Print the lines word for word, starting at the line containing "Where should I click to: Click" and ending at the last line, and leave the pictures out.

### DATA PROVIDED
◇ ◇ ◇

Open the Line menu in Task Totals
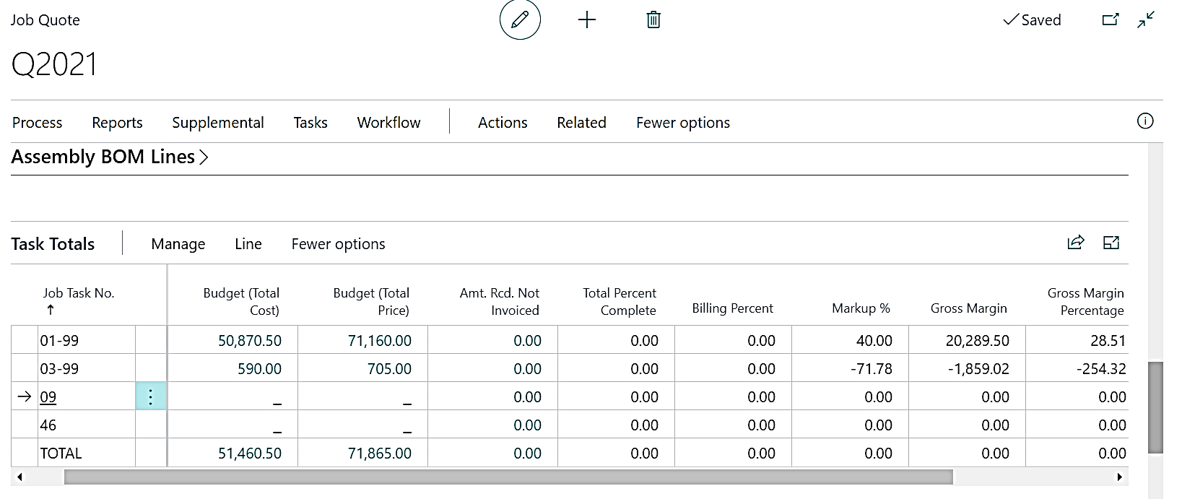The height and width of the screenshot is (499, 1182). pyautogui.click(x=248, y=244)
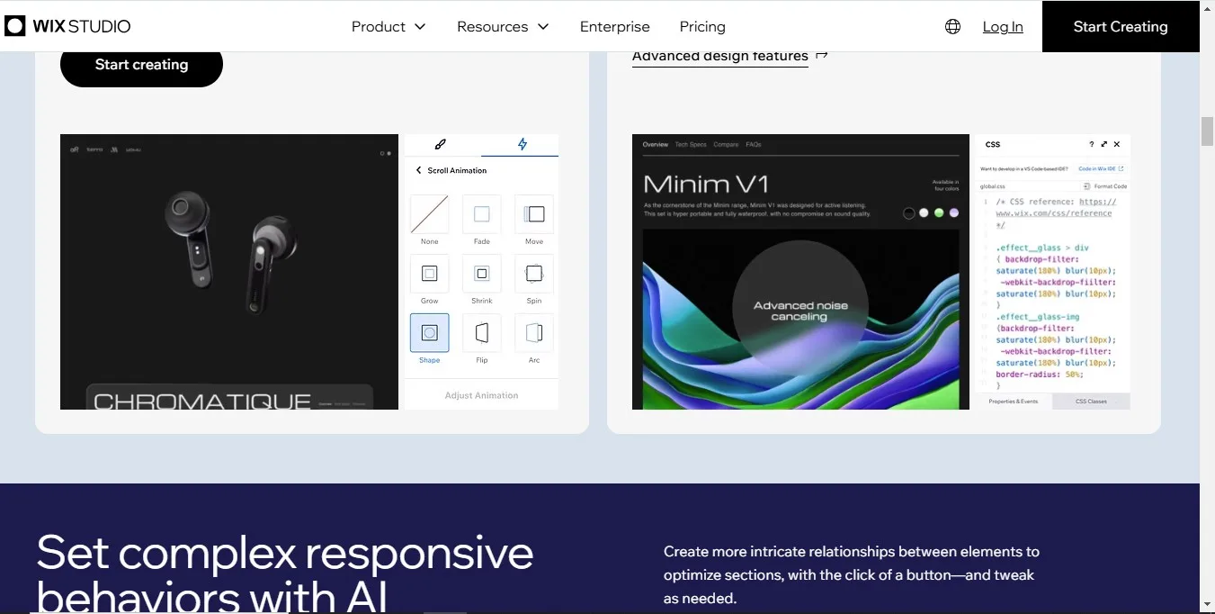Pick the green color swatch
The height and width of the screenshot is (614, 1215).
(939, 213)
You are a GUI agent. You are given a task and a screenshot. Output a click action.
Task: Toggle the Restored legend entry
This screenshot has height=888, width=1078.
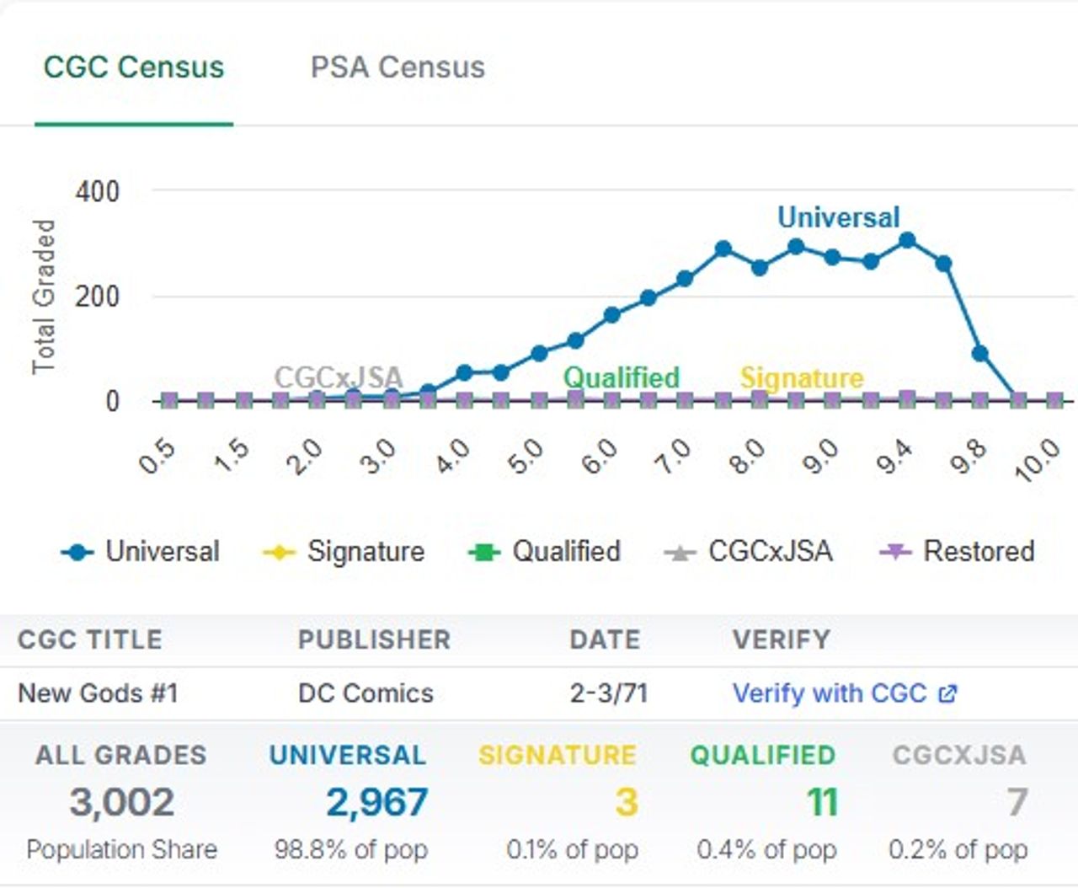click(979, 552)
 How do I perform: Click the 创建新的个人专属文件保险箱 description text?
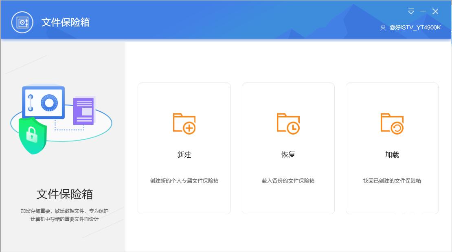tap(184, 180)
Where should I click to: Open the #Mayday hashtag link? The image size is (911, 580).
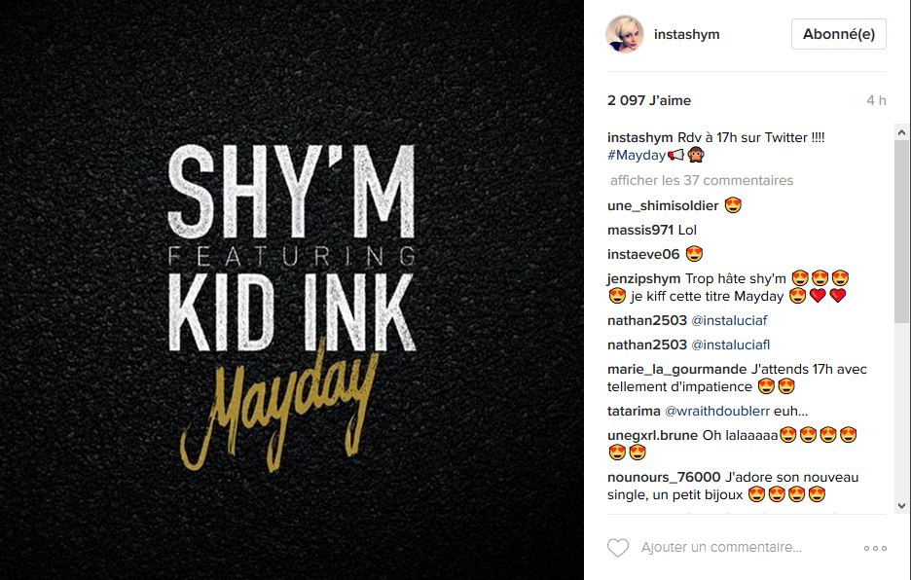tap(637, 155)
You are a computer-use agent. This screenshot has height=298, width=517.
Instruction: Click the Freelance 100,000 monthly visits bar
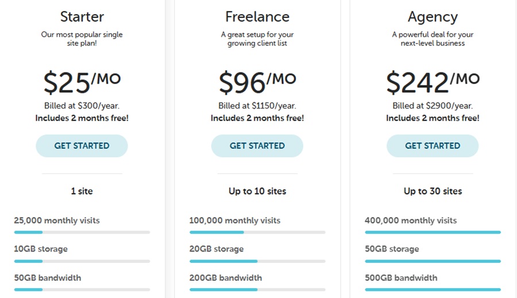coord(257,232)
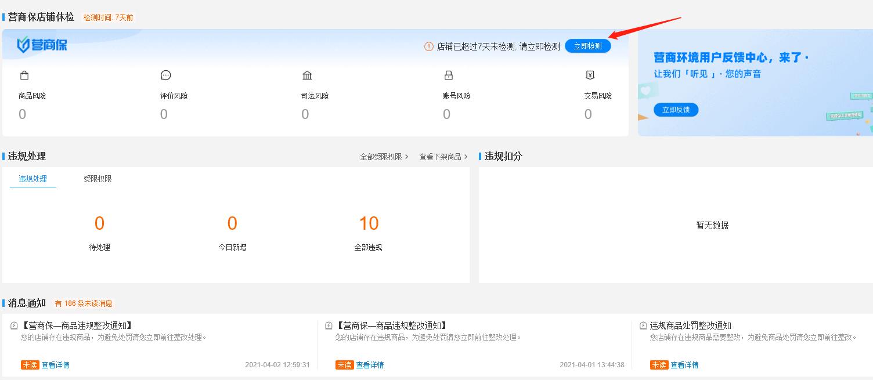Click the 立即反馈 button in the banner

tap(676, 109)
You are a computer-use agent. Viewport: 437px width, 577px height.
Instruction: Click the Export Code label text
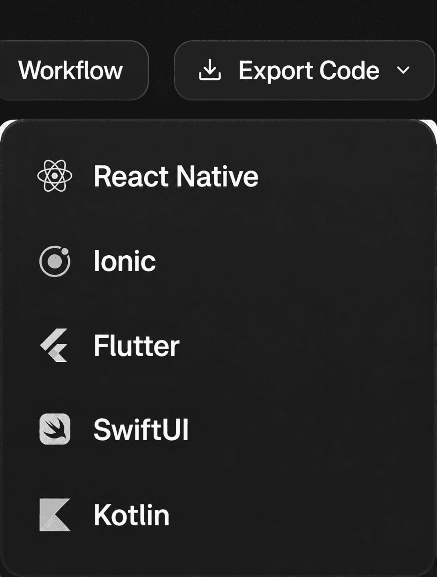309,71
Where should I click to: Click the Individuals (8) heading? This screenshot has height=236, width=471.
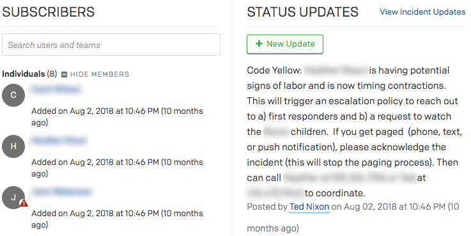(29, 74)
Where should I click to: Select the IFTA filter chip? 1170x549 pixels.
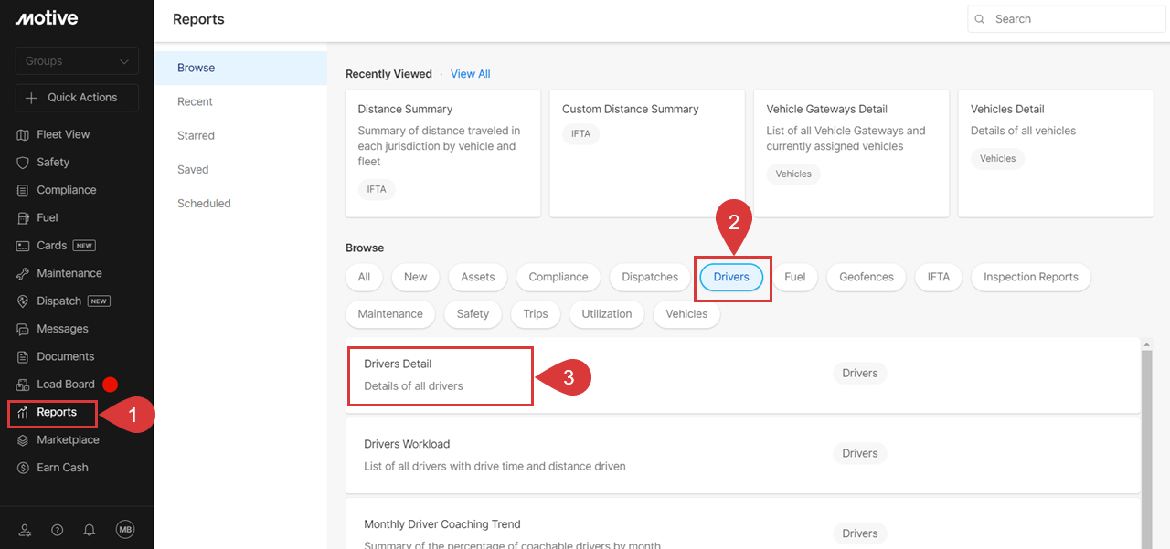pos(938,277)
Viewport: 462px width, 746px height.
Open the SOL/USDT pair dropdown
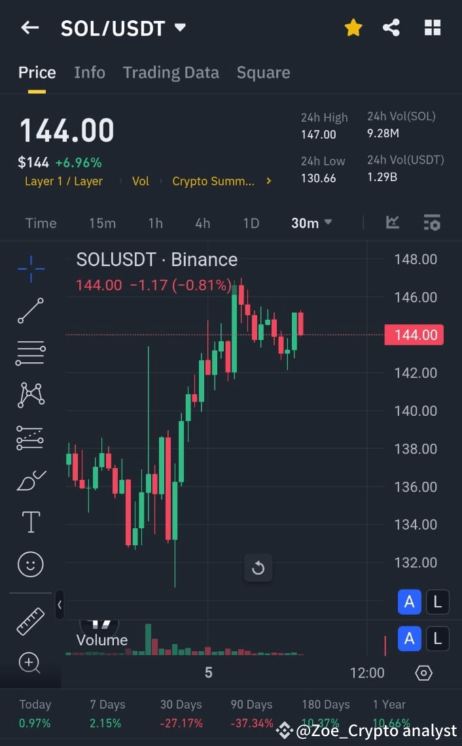(179, 27)
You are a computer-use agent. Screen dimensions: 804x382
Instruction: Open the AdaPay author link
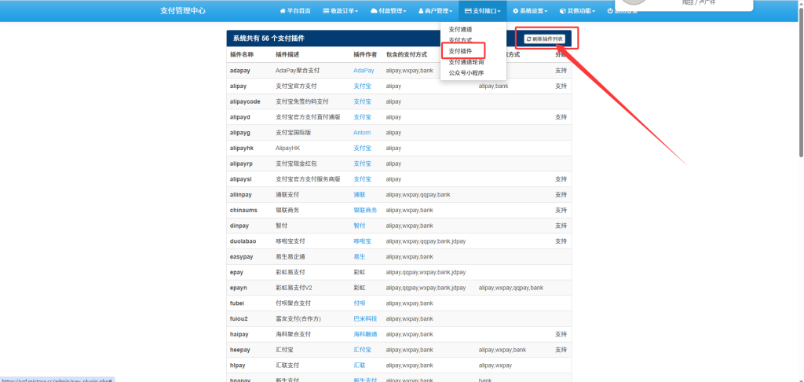pyautogui.click(x=364, y=70)
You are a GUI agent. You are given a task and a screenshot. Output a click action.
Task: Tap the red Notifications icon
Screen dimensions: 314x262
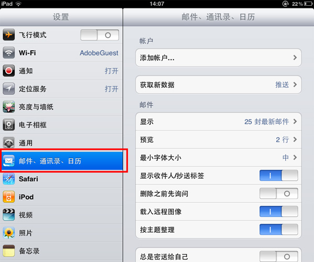click(x=8, y=71)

◇ ◇ ◇

### COMPLETE ANSWER
Where should I click to: Click the Individuals (8) heading? This screenshot has height=236, width=471.
(29, 74)
Where should I click to: Select the IFTA filter chip? 1170x549 pixels.
pos(938,277)
Viewport: 462px width, 746px height.
Open the SOL/USDT pair dropdown
(179, 27)
You are a computer-use agent. Screen dimensions: 804x382
Instruction: Open the AdaPay author link
pyautogui.click(x=364, y=70)
You are a GUI agent. You are given a task and a screenshot. Output a click action.
Task: Tap the red Notifications icon
Screen dimensions: 314x262
click(x=8, y=71)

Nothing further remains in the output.